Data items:
——————————

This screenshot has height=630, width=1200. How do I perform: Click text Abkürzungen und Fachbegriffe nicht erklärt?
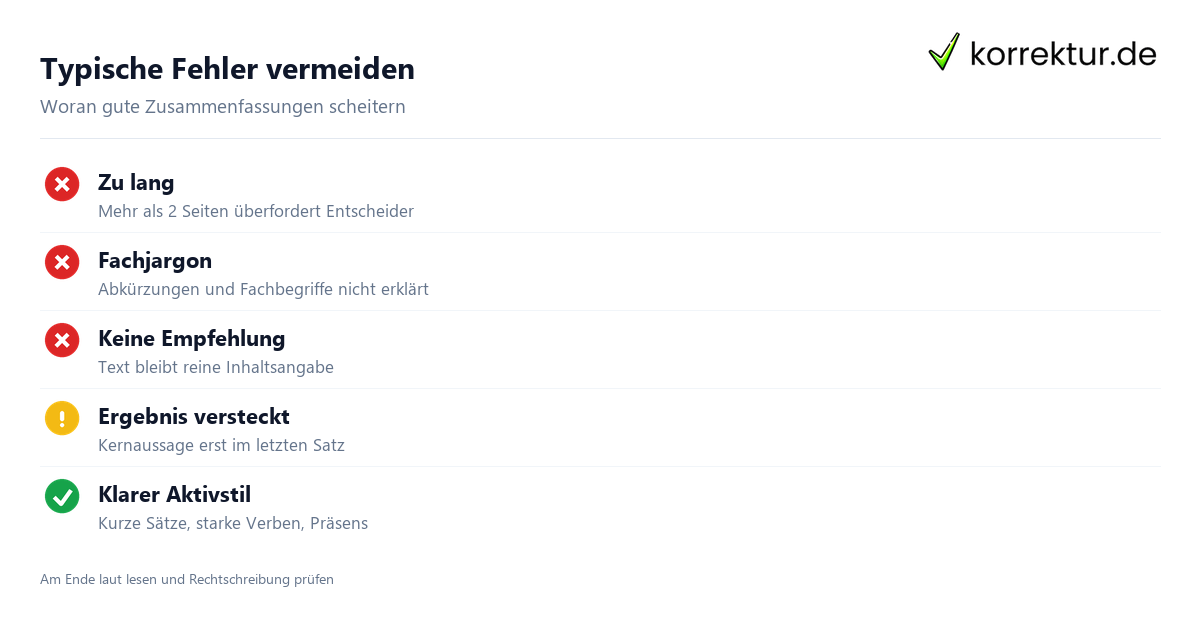(263, 290)
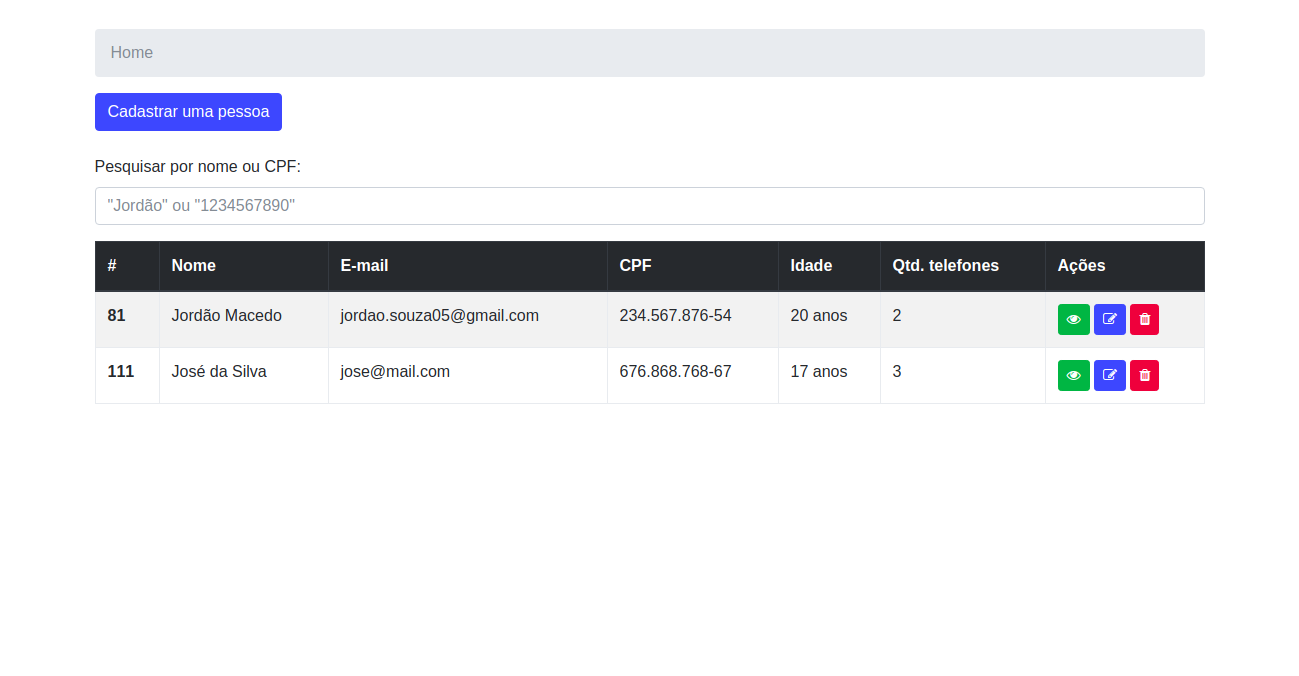The width and height of the screenshot is (1299, 676).
Task: Click the Ações column header
Action: [1081, 266]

——————————

#### Activity
Print out the entries once more, unchanged. No pictures.

#### Solution to this exercise
This screenshot has height=630, width=1200. How do I perform: Click text Abkürzungen und Fachbegriffe nicht erklärt?
(263, 290)
The width and height of the screenshot is (1299, 676).
Task: Click the Ações column header
Action: [1081, 266]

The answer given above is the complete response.